Dataset entries:
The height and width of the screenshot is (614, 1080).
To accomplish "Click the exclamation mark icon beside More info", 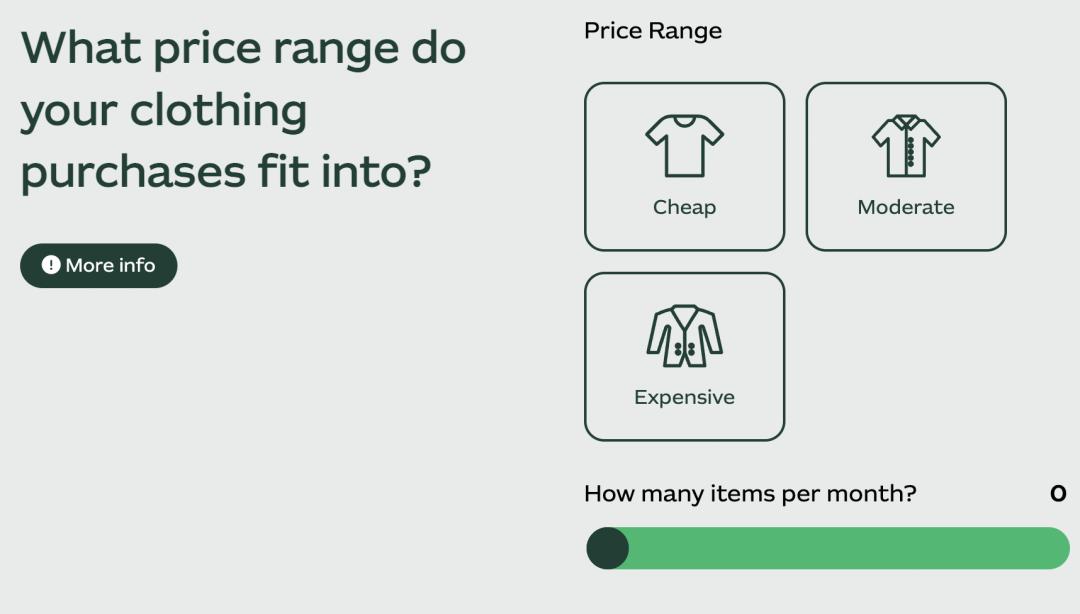I will coord(51,265).
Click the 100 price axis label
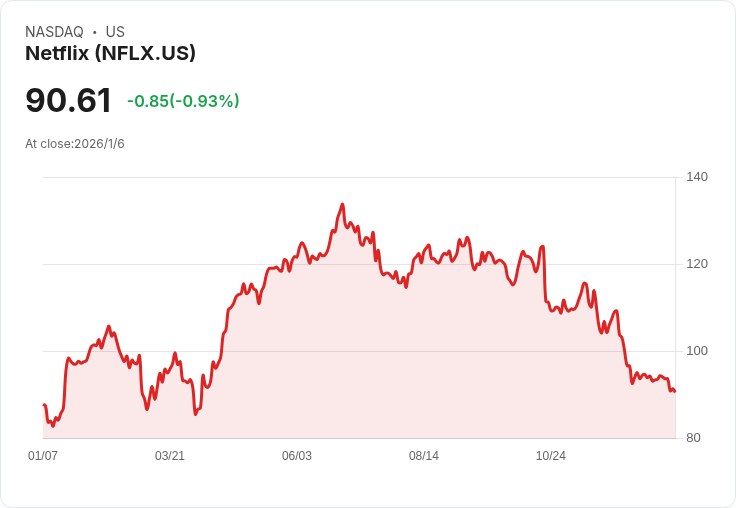 click(x=697, y=351)
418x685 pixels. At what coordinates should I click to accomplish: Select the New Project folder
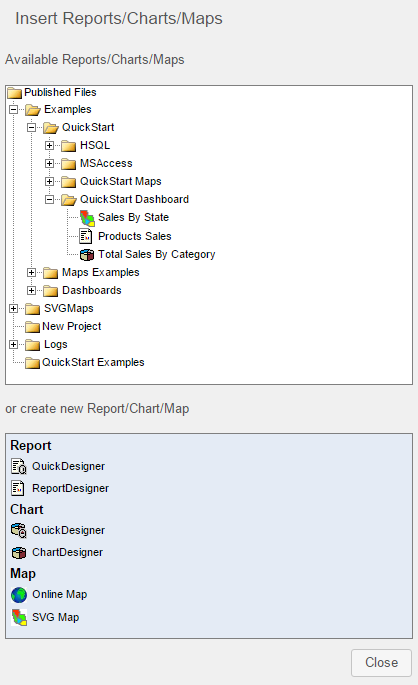pyautogui.click(x=72, y=326)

> _Work instructions_: Take the line containing "418x685 pixels. At" and every line after it to the end of the records, and restate them verbatim, with no pictures.

> _Expected answer_:
418x685 pixels. At what coordinates should I click to accomplish: Select the New Project folder
pyautogui.click(x=72, y=326)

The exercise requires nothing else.